Le stage "Mener un récit" s'adresse à tous ceux dont le projet est d'organiser une histoire de quelque étendue, qu'il s'agisse d'un récit de vie, d'une autobiographie, d'une biographie ou d'un roman.
La règle… et sa transgression
Dans ce stage, on s'initie aux règles classiques du récit, et aux transgressions multiples qui les ont fait vaciller : car les normes ont été maintes fois interrogées. L'ère du soupçon, de Nathalie Sarraute, publié en 1956, entérinait et propageait la lassitude, voire le rejet, du chapitre s'ouvrant sur une phrase du type " la maquise sortit à cinq heures ". Avec la marquise le récit classique, balzacien, mené par un narrateur manipulant ses personnages comme autant de marionnettes en prenait pour son grade.
Mais pour transgresser les règles, encore faut-il les connaître !
Dans l'atelier, l'initiation aux règles du récit ne consiste pas à donner une recette à appliquer.
Les premières « ouvertures » du stage vous mettent en situation de découvrir la nécessité de ces règles, d'en éprouver par l'écriture les plaisirs et… les limites.

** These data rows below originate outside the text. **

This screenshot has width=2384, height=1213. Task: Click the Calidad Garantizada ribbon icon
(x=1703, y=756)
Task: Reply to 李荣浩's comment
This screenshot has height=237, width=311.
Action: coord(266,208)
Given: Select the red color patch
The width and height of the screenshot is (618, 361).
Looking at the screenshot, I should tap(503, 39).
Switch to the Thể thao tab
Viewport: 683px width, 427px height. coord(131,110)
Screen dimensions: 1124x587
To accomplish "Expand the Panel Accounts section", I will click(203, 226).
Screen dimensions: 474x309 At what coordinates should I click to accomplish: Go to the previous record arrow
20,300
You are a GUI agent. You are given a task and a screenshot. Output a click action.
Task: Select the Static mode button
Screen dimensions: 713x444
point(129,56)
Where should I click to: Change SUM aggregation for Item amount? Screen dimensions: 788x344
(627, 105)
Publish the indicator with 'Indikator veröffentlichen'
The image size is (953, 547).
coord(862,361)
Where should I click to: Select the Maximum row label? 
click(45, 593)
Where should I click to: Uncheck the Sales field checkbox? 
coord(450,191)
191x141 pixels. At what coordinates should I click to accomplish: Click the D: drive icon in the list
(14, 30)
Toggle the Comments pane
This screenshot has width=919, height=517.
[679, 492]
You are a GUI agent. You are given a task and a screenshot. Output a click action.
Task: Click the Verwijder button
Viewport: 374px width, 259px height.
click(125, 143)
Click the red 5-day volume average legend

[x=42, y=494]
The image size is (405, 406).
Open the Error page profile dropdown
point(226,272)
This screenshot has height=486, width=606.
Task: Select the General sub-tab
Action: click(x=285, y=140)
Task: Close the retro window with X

C'est dans le mouvement de l'écriture que vous découvrirez d'autres possibilités. D'autres ouvertures vous mèneront sur les pas des contestataires modernes du dogme balzacien, Wolf, Joyce, Sarraute, Simon, etc. Vous serez invité à découvrir et expérimenter à votre tour ces voies.
Une réflexion pratique
Ainsi s’engage au fil des jours une réflexion « fondée en expérience » sur les modalités et sur les possibilités de la narration.
Au cours des dix séances tous les aspects de la construction sont abordés : structure, dramatisation, chute, personnages, paroles et pensées, points de vue et modulation des points de vue, vitesses et temps du récit, etc.
En connaissance de cause, chacun pourra moduler ou détourner les règles de la narration, les faire siennes.